[Collected data entries]
┄┄┄┄┄┄┄┄┄┄

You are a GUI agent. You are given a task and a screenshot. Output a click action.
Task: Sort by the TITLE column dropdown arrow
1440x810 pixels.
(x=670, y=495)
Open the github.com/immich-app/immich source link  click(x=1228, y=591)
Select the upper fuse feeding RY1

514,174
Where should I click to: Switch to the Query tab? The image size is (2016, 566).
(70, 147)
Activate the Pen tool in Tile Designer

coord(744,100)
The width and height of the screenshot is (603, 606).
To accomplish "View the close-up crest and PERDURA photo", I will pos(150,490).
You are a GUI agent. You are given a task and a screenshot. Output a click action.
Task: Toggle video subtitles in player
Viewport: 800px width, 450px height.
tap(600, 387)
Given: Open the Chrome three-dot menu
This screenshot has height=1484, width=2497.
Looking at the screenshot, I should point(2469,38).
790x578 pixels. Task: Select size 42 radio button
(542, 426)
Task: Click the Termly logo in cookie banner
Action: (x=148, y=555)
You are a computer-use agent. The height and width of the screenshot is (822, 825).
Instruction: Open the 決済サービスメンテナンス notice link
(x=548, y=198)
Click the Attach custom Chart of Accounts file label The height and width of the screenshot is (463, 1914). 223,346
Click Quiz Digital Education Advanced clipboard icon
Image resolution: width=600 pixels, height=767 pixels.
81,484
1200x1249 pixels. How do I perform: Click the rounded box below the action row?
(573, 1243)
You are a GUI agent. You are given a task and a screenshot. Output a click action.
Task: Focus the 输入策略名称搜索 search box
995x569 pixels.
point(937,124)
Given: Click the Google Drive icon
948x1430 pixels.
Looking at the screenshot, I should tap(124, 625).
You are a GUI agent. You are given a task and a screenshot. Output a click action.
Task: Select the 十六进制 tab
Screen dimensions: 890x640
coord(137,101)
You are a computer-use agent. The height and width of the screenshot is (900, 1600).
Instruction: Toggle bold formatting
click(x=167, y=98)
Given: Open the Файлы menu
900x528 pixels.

┄┄┄┄┄┄┄┄┄┄

## Task statement
Reprint every entry exactly.

## Answer box
You are a GUI agent. You are given a task and a screenshot. Output a click action.
Task: Sort by the TITLE column dropdown arrow
1440x810 pixels.
(x=670, y=495)
Open the github.com/immich-app/immich source link  click(x=1228, y=591)
Select the upper fuse feeding RY1

514,174
Where should I click to: Switch to the Query tab? The image size is (2016, 566).
(70, 147)
Activate the Pen tool in Tile Designer

coord(744,100)
The width and height of the screenshot is (603, 606).
To accomplish "View the close-up crest and PERDURA photo", I will pos(150,490).
You are a GUI agent. You are given a task and a screenshot. Output a click action.
Task: Toggle video subtitles in player
Viewport: 800px width, 450px height.
tap(600, 387)
Given: Open the Chrome three-dot menu
This screenshot has height=1484, width=2497.
Looking at the screenshot, I should point(2469,38).
790x578 pixels. Task: Select size 42 radio button
(542, 426)
Task: Click the Termly logo in cookie banner
Action: (x=148, y=555)
You are a computer-use agent. The height and width of the screenshot is (822, 825).
Instruction: Open the 決済サービスメンテナンス notice link
(x=548, y=198)
Click the Attach custom Chart of Accounts file label The height and width of the screenshot is (463, 1914). 223,346
Click Quiz Digital Education Advanced clipboard icon
Image resolution: width=600 pixels, height=767 pixels.
81,484
1200x1249 pixels. How do I perform: Click the rounded box below the action row?
(573, 1243)
You are a GUI agent. You are given a task and a screenshot. Output a click action.
Task: Focus the 输入策略名称搜索 search box
995x569 pixels.
point(937,124)
Given: Click the Google Drive icon
948x1430 pixels.
Looking at the screenshot, I should tap(124, 625).
You are a GUI agent. You are given a task and a screenshot. Output a click action.
Task: Select the 十六进制 tab
Screen dimensions: 890x640
coord(137,101)
You are a computer-use agent. The height and width of the screenshot is (900, 1600).
Instruction: Toggle bold formatting
click(x=167, y=98)
Given: Open the Файлы menu
900x528 pixels.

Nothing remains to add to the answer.